Hemen belirtilmelidir ki, muris muvazaasına dayalı davalarda mirasbırakanın gerçek irade ve amacının duraksamaya yer vermeyecek şekilde tespit edilmesi gerekmektedir. Davacı taraf, 6100 sayılı HMK’nin 190. ve 4721 sayılı TMK’nin 6. maddeleri uyarınca mirasbırakanın mal kaçırma iradesi ile hareket ettiğini kanıtlamalıdır.

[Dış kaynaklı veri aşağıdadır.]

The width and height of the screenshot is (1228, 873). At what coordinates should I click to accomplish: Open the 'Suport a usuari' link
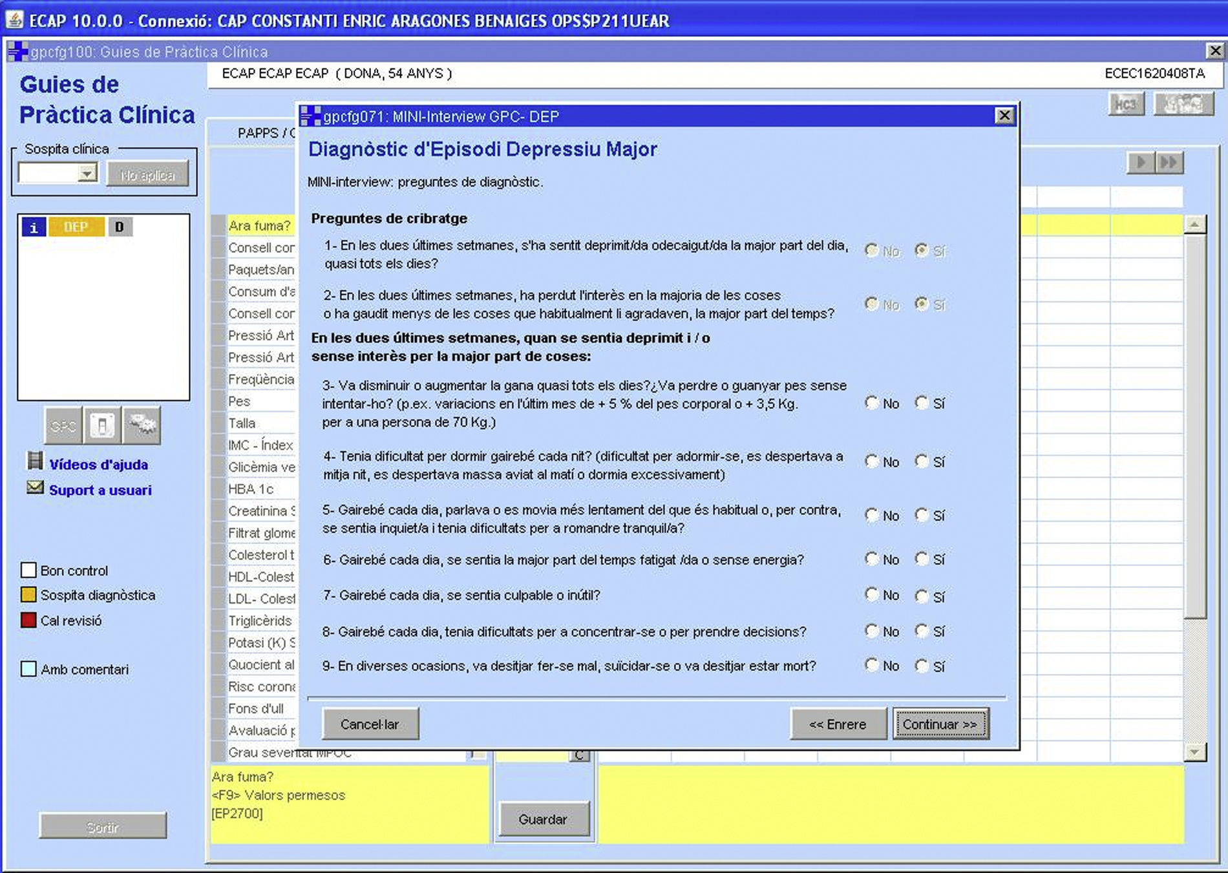coord(100,490)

Ne var ki, eldeki davada mirasbırakan ... ...’ın dava konusu temlikler ile mirastan mal kaçırdığını söyleyebilme olanağı yoktur.
Şöyle ki, mirasbırakan ile davacı çocukları ... ve ... arasında mal kaçırmayı gerektirecek bir neden bulunmamaktadır. Bu husus cevaba cevap dilekçesinde davacıların da kabulündedir. Davacı ..., mirasbırakan ile yıllarca aynı avlu içerisinde yaşadığını, davacı ... da mirasbırakana baktığını, aksine davalının mirasbırakana uzak yaşadığını beyan etmişler, mirasbırakan ile aralarında bir sorun olduğunu ya da davalı ...’i kendilerine yeğlemesini gerektirecek bir durumu ortaya koymamışlardır. Mirasbırakanın ölümü ile 11 parça taşınmaz tüm mirasçılarına intikal etmiştir. Bu taşınmazlar dava konusu taşınmazlar ile aynı köyde olup; arsa, kerpiç ev, incir bahçesi, tarla ve zeytinlik gibi azımsanmayacak nitelikte ve niceliktedir. Her ne kadar tek başına bu husus mirasbırakanın mal kaçırma iradesi olmadığını göstermese de, mirasçılarından mal kaçırmak isteyen bir kişinin hiç mal bırakmama ya da malvarlığına oranla az miktarda bir mal bırakma eğilimi ile hareket edeceği hayatın olağan akışının gereğidir. Ayrıca taraf tanıkları ile de mirasbırakanın mirasçılarından mal kaçırdığı ortaya konulamadığı gibi dosyada bu yönde başka bir delil de bulunmamaktadır. Reddedilen taşınmazlar yönünden davacılar vekilinin temyiz itirazları yerinde görülmediğinden reddine.
Davalı vekilinin temyiz itirazlarına gelince;
Yukarıda yer verilen somut olgular uyarınca, dava konusu 200 parsel sayılı taşınmaz yönünden de davanın reddine karar verilmesi gerekirken delillerin takdirinde hataya düşülerek anılan parsel yönünden davanın kabul edilmesi doğru değildir.
Davalının yerinde bulunan temyiz itirazlarının kabulü ile, hükmün (6100 sayılı Yasanın geçici 3.maddesi yollaması ile) 1086 sayılı HUMK"un 428.maddesi gereğince BOZULMASINA, bozma nedenine göre vekalet ücretine yönelik temyiz itirazlarının şimdilik incelenmesine yer olmadığına, alınan peşin harcın temyiz edene geri verilmesine, 12.09.2019 tarihinde oybirliğiyle karar verildi.